Unlike some other self-help books this one treats anger as a tool of self-development and an opportunity to learn more about yourself. It does not teach you to control your anger, quite the opposite, it says that one has a right to feel the emotions that one experiences without feeling guilty about it. It teaches that you cannot control the others or their feelings and opinions. This is the first very helpful lesson I learnt. Trying controlling others is what often makes you even angrier. According to the author, your anger is your own problem, and you simply cannot rely on others to sort it out for you. If you are unhappy with someone, it is your responsibilty to make a decision (ranging from "I can live with it" or "This is unacceptable - this will have to change"), think of acceptable changes and folow the through. She sees all relationship as "dances", where if you want to change your usual "steps" and break the circle, you will have to realise that it will inevitably affect your partner, which might result in him/her also changing their "steps". She does warn also that it may result in them stopping the "dance" altogether - i.e. stopping the relationship. This book will help you to gain insight into what YOU really want.

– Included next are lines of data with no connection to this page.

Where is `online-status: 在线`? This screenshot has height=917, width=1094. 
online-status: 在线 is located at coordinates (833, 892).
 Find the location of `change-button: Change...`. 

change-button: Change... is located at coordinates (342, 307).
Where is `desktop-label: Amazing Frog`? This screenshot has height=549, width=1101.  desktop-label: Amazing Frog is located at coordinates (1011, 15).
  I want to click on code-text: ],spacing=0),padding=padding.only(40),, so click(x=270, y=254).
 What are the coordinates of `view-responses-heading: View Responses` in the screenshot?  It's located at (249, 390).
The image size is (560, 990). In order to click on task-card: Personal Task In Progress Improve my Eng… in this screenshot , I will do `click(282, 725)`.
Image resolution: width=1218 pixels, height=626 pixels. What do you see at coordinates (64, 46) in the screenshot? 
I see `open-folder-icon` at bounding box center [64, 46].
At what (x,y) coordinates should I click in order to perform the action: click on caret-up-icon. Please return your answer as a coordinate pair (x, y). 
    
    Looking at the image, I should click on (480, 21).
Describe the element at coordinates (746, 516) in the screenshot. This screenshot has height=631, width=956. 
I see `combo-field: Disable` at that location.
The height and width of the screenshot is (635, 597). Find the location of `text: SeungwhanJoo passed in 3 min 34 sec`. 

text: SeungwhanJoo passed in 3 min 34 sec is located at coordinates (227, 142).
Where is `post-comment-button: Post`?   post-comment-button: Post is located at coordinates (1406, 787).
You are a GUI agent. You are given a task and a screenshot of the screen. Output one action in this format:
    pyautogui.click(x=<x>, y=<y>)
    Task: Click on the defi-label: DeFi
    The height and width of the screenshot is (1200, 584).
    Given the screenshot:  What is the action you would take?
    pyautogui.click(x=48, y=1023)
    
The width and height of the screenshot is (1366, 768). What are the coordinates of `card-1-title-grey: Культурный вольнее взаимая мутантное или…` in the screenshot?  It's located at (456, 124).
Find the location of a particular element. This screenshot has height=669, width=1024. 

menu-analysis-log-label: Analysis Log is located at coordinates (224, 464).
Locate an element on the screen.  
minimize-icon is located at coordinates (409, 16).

Another good advice is never make important decisions or argue your case when you are hurt or angry. At this moment you are very vulnerable and confused and probably will not be able to communicate your feelings to others.
Wonderful book - worked like magic with my partner! Everyone should read it - it is not just for women! Full of examples, which when you read, you go "OMG, this is SO about me!".
Please, please, please - read this book! It's very insightful and (mostly) positive!